In the records below, find the line containing "MDAODS (324, 53)", then copy that line and all lines after it, exactly, omitting every picture.

→ Excerpts from a dataset:
*** Begin section ***
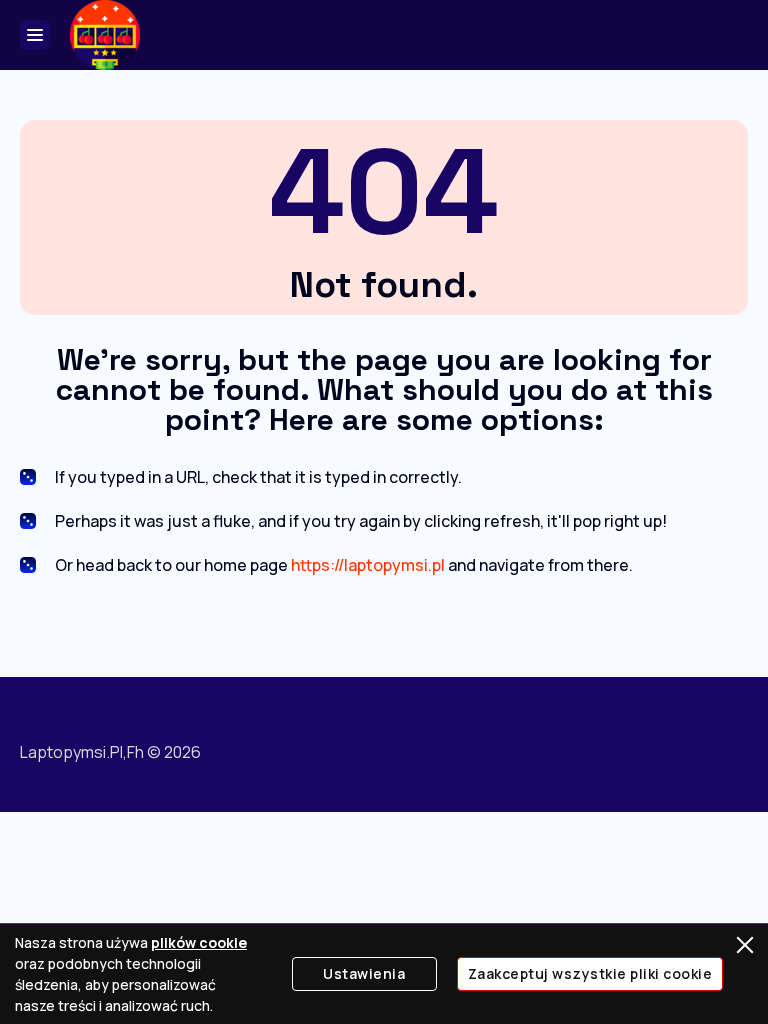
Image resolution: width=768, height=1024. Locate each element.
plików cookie (199, 942)
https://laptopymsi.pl (368, 565)
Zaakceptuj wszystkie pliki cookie (590, 973)
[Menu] (35, 35)
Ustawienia (364, 973)
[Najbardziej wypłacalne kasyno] (105, 35)
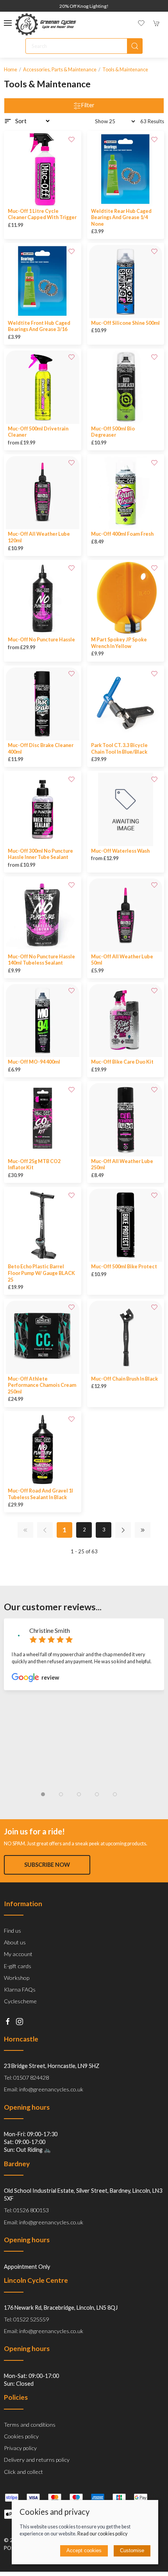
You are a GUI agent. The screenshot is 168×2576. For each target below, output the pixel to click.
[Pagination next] (123, 1530)
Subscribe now (47, 1864)
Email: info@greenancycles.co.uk (43, 2089)
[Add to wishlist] (71, 139)
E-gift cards (17, 1966)
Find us (12, 1930)
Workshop (16, 1977)
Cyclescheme (20, 2001)
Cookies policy (21, 2436)
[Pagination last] (142, 1530)
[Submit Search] (135, 46)
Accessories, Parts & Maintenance (60, 70)
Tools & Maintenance (125, 70)
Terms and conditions (29, 2424)
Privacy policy (20, 2448)
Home (10, 70)
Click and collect (23, 2471)
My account (18, 1954)
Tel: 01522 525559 (26, 2319)
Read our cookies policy (102, 2534)
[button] (8, 23)
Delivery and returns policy (37, 2459)
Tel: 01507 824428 (26, 2077)
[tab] (43, 1794)
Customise (132, 2550)
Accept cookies (84, 2550)
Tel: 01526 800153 (26, 2210)
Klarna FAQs (20, 1989)
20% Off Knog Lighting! (84, 6)
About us (15, 1942)
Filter (88, 105)
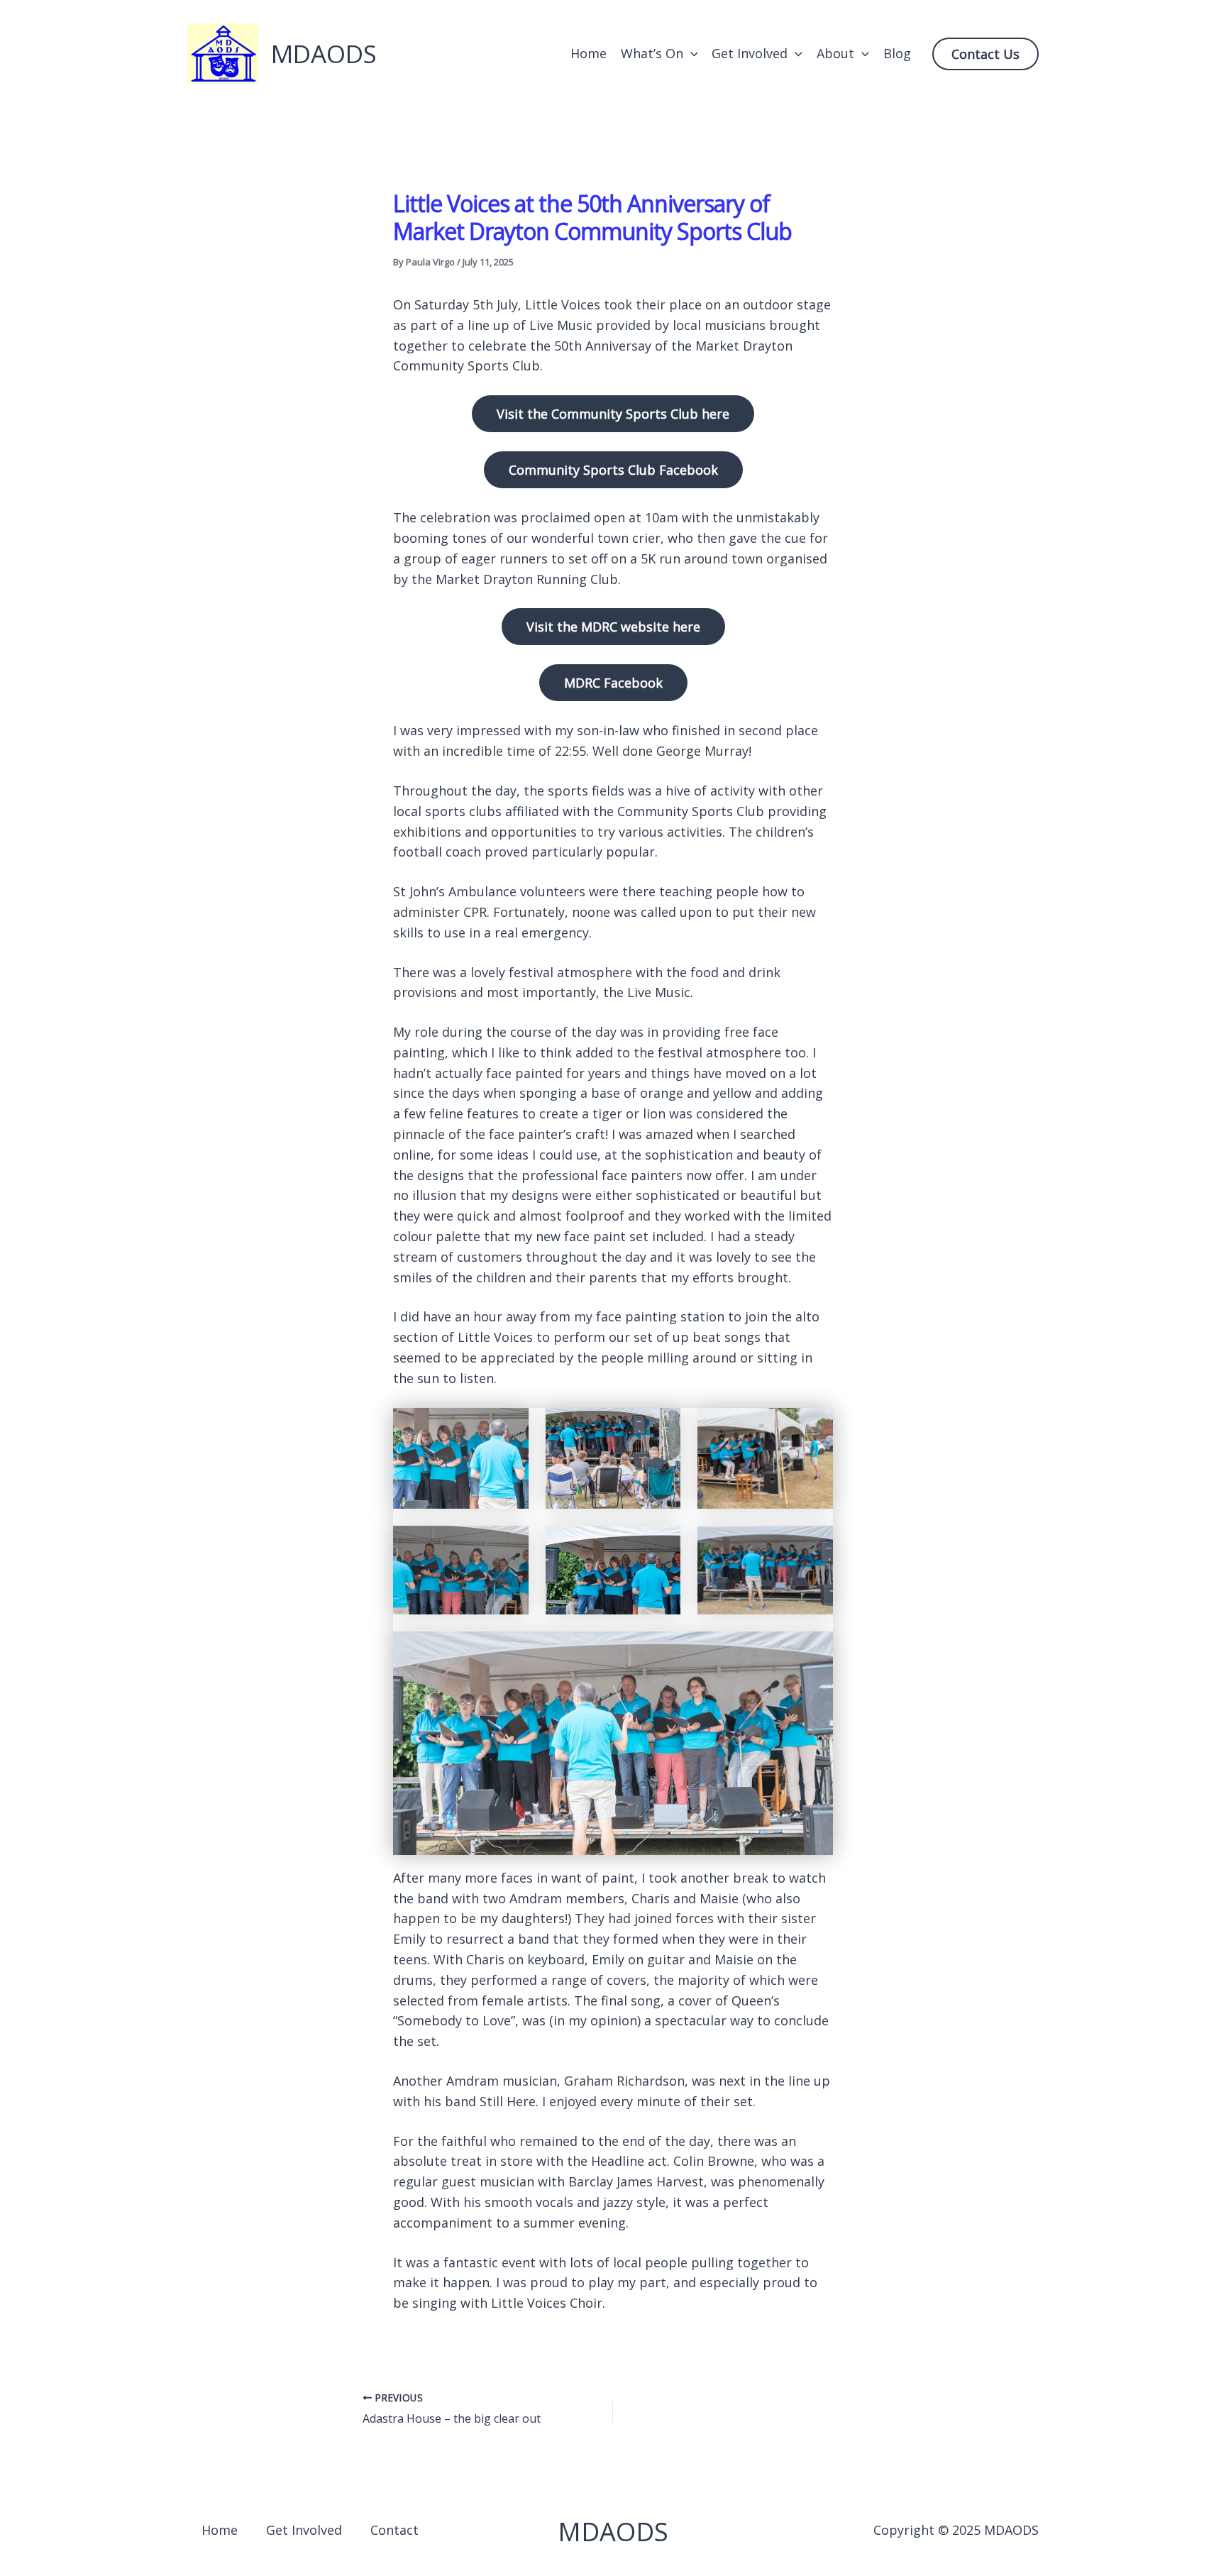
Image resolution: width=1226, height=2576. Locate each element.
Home (588, 53)
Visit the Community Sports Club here (613, 413)
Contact (394, 2529)
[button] (690, 53)
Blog (897, 53)
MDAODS (324, 53)
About (835, 53)
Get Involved (750, 53)
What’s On (652, 53)
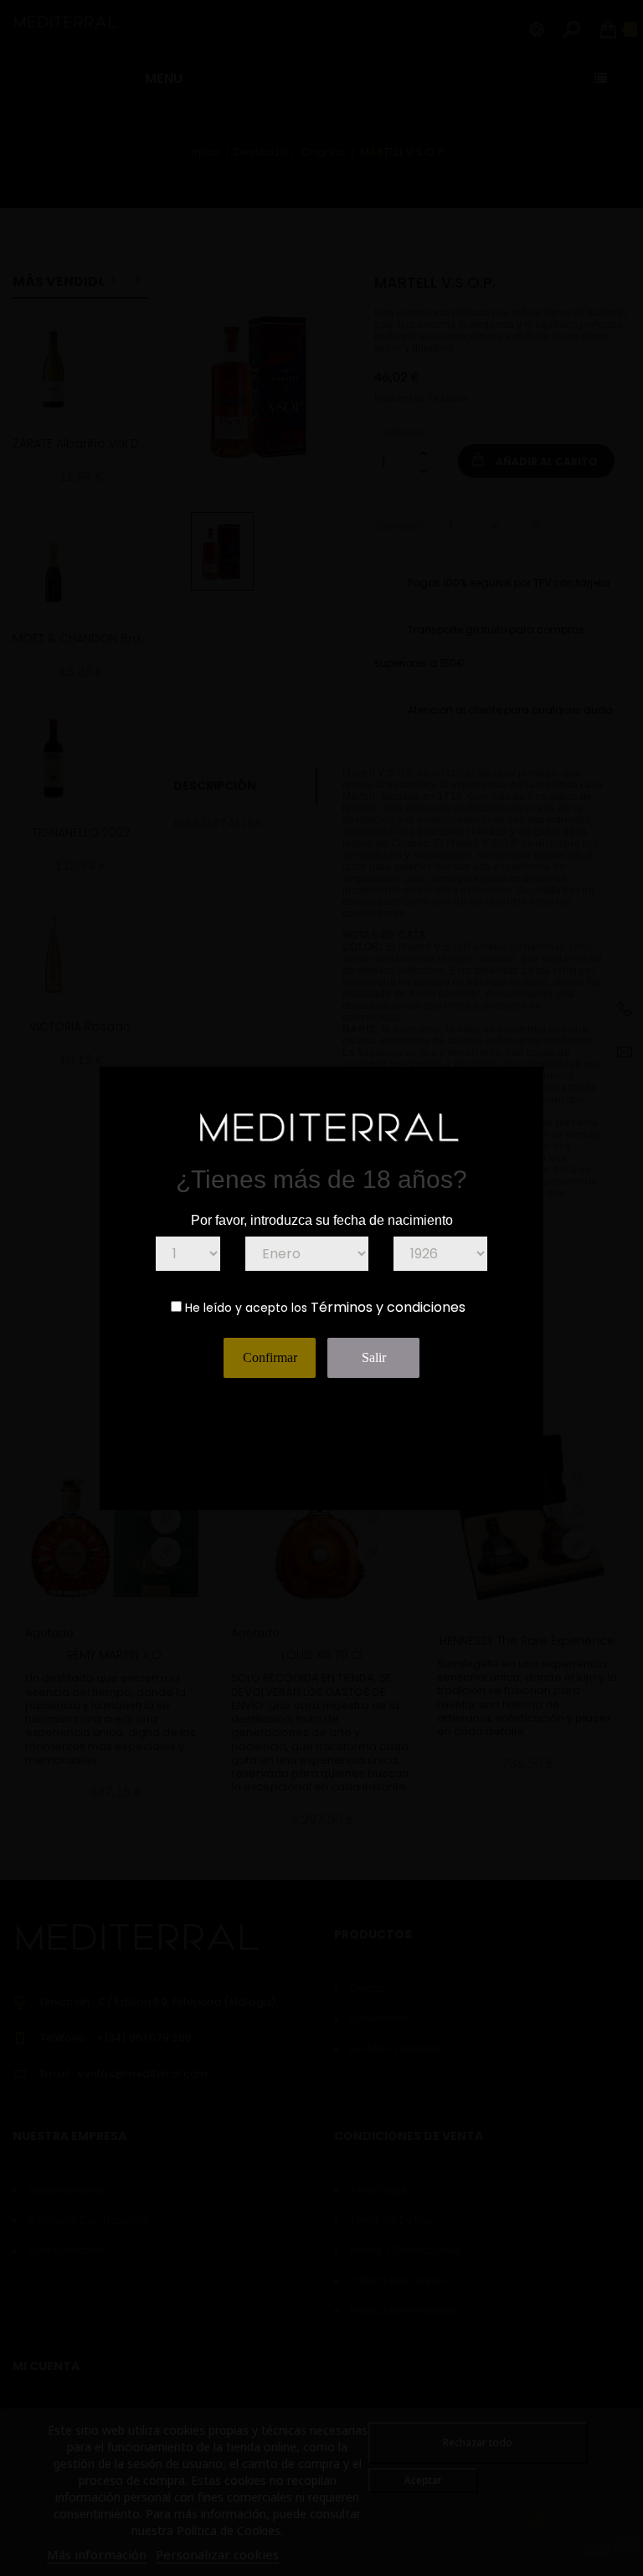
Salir (374, 1357)
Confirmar (270, 1357)
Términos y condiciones (388, 1307)
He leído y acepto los (246, 1307)
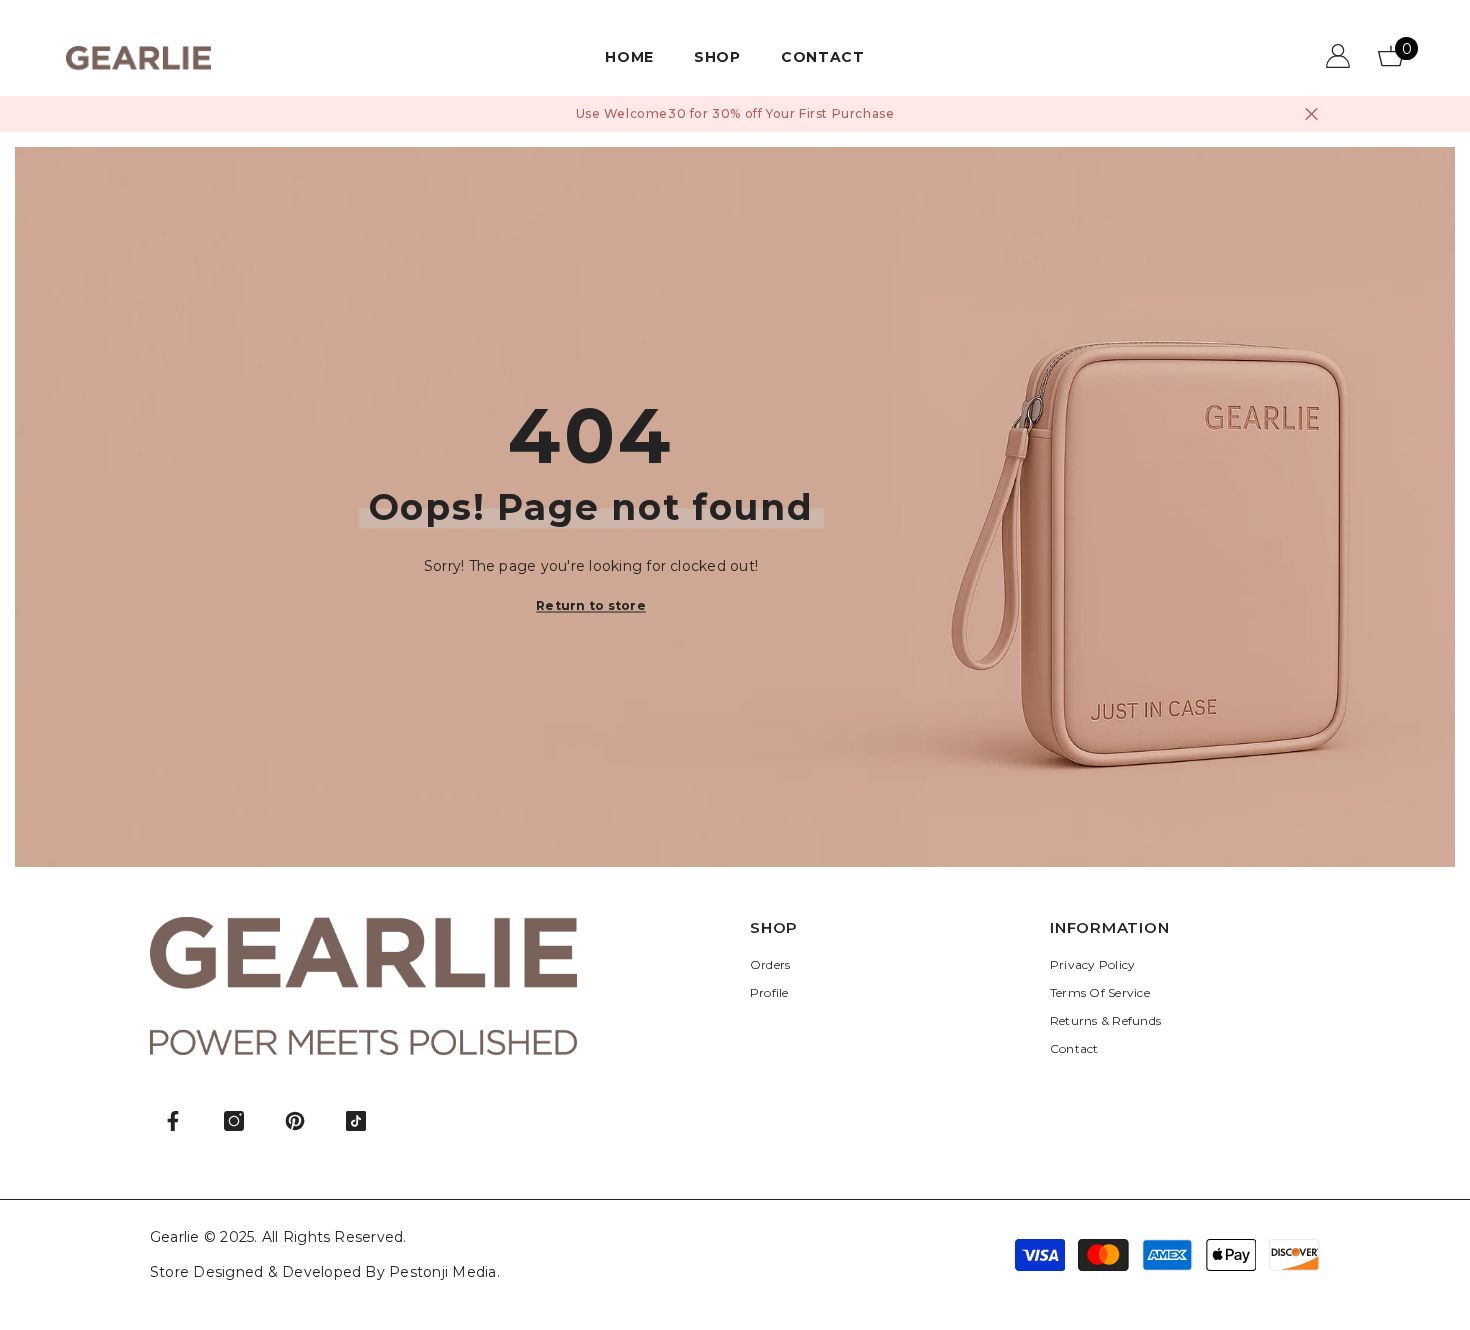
*** End section ***
→ Response for this exercise:
MDAODS (324, 53)
About (835, 53)
Get Involved (750, 53)
What’s On (652, 53)
Salir (374, 1357)
Confirmar (270, 1357)
Términos y condiciones (388, 1307)
He leído y acepto los (246, 1307)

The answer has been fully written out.